Gleiches gilt für den Mitarbeiter S8xxxxx, der ebenfalls als erster Maschinenführer eingesetzt worden ist. Der Kläger hat nicht nachgewiesen, dass er ihn ohne Einarbeitungszeit ersetzen kann.

Bezüglich der Mitarbeiterin L3xxx H3xxxxx besteht keine Vergleichbarkeit, weil Frau H3xxxxx ganz andere Tätigkeiten als der Kläger ausgeübt hat. Außerdem bestehen erhebliche Zweifel, ob bei unterstellter Vergleichbarkeit von einer offensichtlichen Verkennung der sozialen Schutzbedürftigkeit die Rede sein kann.

III

Der Betriebsrat ist gemäß § 102 Abs. 1 BetrVG ordnungsgemäß angehört worden. Der Beklagte hat in zulässiger Weise die Verhandlungen über einen Interessenausgleich mit der Einleitung des Anhörungsverfahrens gemäß § 102 Abs. 1 Satz 1 BetrVG verbunden. Dies ergibt sich aus III des Interessenausgleichs. Mit dem Abschluss des Interessenausgleichs hat der Betriebsrat gleichzeitig den beabsichtigten Kündigungen zugestimmt und damit seine abschließende Stellungnahme abgegeben.

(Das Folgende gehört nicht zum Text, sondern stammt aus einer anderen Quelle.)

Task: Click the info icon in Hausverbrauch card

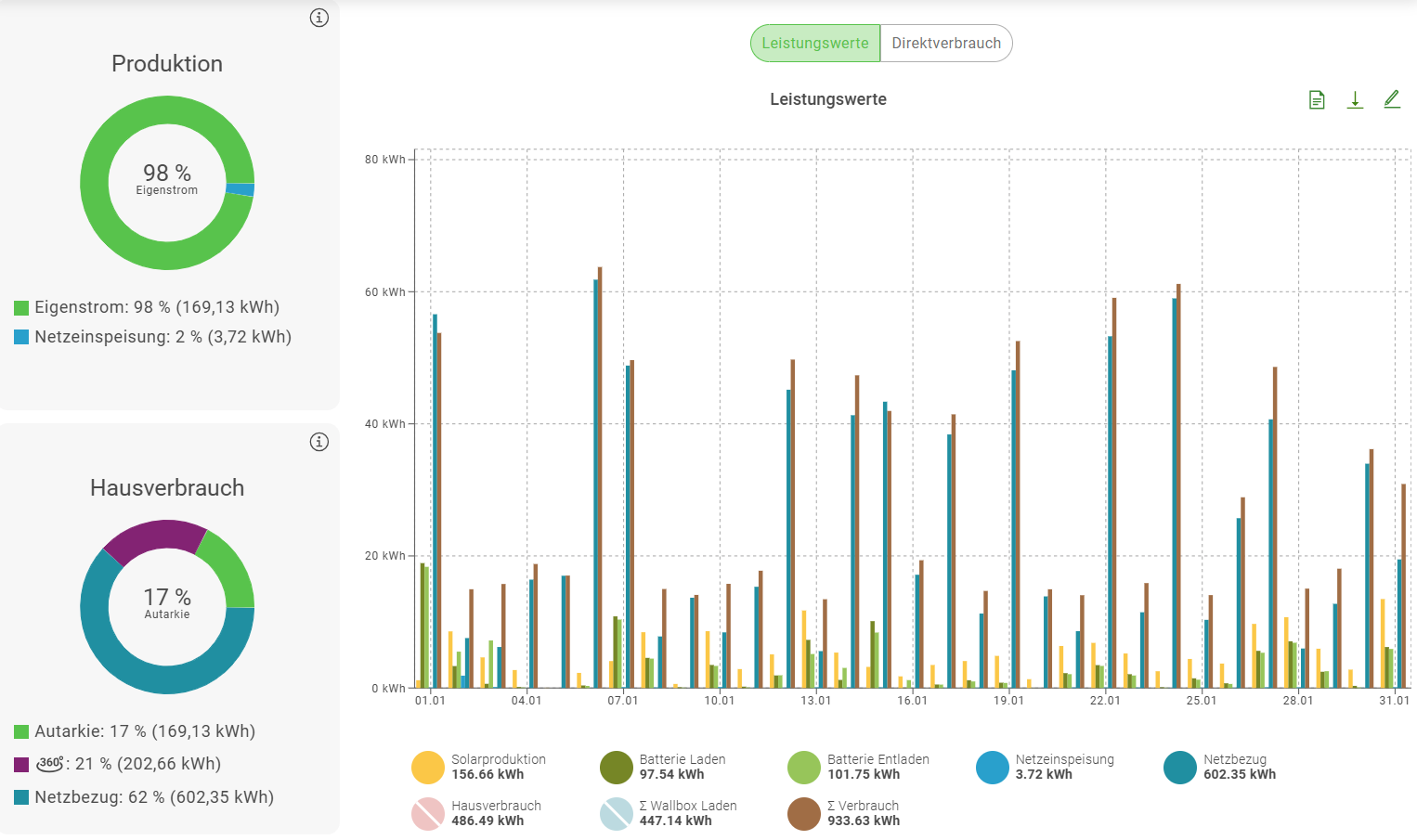Action: [319, 442]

Erst danach ist die Kündigung ausgesprochen worden, so dass die Beteiligungsrecht des Betriebsrats gewahrt sind.

Der Beklagte ist ferner seiner Verpflichtung, die Massenentlassung der Agentur für Arbeit gemäß § 17 Abs. 1 Satz 1 Nr. 2 KSchG vor Erklärung der Kündigung anzuzeigen, nachgekommen. Ebenso wenig greift die erstinstanzliche Rüge des Klägers durch, der Betriebsrat sei gemäß den Vorgaben des § 17 Abs. 2 und 3 KSchG nicht ordnungsgemäß konsultiert worden. Die Information des Betriebsrats gemäß § 17 Abs. 2 KSchG ist in zulässiger Weise mit dem Abschluss des Interessenausgleichs verbunden worden.

IV

Der Kläger hat gemäß § 97 Abs. 1 ZPO die Kosten des erfolglos gebliebenen Rechtsmittels zu tragen.

Für die Zulassung der Revision bestand keine Veranlassung.